------ SOURCE RECORDS

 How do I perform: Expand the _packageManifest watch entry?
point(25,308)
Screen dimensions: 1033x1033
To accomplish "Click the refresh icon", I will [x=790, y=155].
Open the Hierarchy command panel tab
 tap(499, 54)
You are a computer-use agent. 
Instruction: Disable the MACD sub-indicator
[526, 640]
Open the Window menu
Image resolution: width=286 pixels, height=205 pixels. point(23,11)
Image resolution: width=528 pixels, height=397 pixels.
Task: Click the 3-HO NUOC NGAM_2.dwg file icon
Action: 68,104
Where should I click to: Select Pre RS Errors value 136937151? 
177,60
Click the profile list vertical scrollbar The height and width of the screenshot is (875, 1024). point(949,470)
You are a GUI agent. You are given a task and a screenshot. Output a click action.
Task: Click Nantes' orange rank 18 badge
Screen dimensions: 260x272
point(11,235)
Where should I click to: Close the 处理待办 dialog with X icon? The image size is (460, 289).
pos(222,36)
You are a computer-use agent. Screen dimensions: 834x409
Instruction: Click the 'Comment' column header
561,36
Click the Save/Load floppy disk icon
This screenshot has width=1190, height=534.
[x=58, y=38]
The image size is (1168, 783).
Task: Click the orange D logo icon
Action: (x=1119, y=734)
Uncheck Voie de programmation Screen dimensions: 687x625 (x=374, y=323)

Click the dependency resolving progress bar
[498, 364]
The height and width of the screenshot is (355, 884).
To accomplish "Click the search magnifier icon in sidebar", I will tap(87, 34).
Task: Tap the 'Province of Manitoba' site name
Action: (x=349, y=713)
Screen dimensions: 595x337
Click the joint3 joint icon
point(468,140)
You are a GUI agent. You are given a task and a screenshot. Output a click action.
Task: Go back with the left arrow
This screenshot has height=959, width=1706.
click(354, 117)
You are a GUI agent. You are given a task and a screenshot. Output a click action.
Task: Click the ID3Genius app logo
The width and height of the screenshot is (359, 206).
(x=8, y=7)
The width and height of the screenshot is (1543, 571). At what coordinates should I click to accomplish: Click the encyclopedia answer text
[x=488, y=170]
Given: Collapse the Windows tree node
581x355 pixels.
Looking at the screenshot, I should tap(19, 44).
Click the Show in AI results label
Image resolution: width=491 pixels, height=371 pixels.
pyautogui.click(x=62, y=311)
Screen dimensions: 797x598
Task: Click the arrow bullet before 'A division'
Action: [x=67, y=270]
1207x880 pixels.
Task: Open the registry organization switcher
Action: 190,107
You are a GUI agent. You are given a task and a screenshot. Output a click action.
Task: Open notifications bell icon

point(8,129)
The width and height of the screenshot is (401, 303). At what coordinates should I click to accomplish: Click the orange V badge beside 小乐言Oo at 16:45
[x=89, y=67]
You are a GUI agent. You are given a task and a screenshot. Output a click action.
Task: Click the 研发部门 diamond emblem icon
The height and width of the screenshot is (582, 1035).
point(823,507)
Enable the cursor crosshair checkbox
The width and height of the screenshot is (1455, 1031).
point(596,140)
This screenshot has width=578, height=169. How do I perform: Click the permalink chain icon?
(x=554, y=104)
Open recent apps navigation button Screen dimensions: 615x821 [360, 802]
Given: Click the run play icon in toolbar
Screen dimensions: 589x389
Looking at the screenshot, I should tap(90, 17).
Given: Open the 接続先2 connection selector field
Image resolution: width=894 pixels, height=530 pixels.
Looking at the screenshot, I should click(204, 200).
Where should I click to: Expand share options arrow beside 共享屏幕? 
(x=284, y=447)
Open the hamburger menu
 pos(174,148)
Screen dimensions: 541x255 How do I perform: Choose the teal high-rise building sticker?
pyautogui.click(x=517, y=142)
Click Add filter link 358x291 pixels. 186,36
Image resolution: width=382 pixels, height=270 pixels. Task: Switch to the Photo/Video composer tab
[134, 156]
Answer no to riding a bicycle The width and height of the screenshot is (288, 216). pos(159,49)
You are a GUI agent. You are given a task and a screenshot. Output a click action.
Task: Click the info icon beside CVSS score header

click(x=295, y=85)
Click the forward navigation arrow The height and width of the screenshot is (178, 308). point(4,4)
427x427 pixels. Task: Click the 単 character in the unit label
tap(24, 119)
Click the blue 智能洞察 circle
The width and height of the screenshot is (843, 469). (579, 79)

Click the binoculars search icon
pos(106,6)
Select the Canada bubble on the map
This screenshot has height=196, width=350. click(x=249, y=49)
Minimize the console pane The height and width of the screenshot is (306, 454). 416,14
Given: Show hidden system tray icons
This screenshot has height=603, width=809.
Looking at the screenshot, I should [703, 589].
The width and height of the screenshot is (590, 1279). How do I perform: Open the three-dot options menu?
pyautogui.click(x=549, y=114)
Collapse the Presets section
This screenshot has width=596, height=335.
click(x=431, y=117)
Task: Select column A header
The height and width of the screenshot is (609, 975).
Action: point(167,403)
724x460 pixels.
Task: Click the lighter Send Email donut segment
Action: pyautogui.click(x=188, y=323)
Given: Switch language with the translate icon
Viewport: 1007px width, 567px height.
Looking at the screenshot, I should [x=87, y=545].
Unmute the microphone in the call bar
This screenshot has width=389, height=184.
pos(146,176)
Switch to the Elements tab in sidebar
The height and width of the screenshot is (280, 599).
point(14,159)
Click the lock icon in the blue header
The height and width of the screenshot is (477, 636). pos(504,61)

------------

__STATED TASK__
Reproduce the listing verbatim, from the line containing "Open the Window menu" down through the line containing "Looking at the screenshot, I should tap(19, 44).", with both of those lines included.

__RESULT FOR THIS EXERCISE__
Open the Window menu
Image resolution: width=286 pixels, height=205 pixels. point(23,11)
Image resolution: width=528 pixels, height=397 pixels.
Task: Click the 3-HO NUOC NGAM_2.dwg file icon
Action: 68,104
Where should I click to: Select Pre RS Errors value 136937151? 
177,60
Click the profile list vertical scrollbar The height and width of the screenshot is (875, 1024). point(949,470)
You are a GUI agent. You are given a task and a screenshot. Output a click action.
Task: Click Nantes' orange rank 18 badge
Screen dimensions: 260x272
point(11,235)
Where should I click to: Close the 处理待办 dialog with X icon? The image size is (460, 289).
pos(222,36)
You are a computer-use agent. Screen dimensions: 834x409
Instruction: Click the 'Comment' column header
561,36
Click the Save/Load floppy disk icon
This screenshot has width=1190, height=534.
[x=58, y=38]
The image size is (1168, 783).
Task: Click the orange D logo icon
Action: (x=1119, y=734)
Uncheck Voie de programmation Screen dimensions: 687x625 (x=374, y=323)

Click the dependency resolving progress bar
[498, 364]
The height and width of the screenshot is (355, 884).
To accomplish "Click the search magnifier icon in sidebar", I will tap(87, 34).
Task: Tap the 'Province of Manitoba' site name
Action: (x=349, y=713)
Screen dimensions: 595x337
Click the joint3 joint icon
point(468,140)
You are a GUI agent. You are given a task and a screenshot. Output a click action.
Task: Go back with the left arrow
This screenshot has height=959, width=1706.
click(354, 117)
You are a GUI agent. You are given a task and a screenshot. Output a click action.
Task: Click the ID3Genius app logo
The width and height of the screenshot is (359, 206).
(x=8, y=7)
The width and height of the screenshot is (1543, 571). At what coordinates should I click to accomplish: Click the encyclopedia answer text
[x=488, y=170]
Given: Collapse the Windows tree node
581x355 pixels.
Looking at the screenshot, I should tap(19, 44).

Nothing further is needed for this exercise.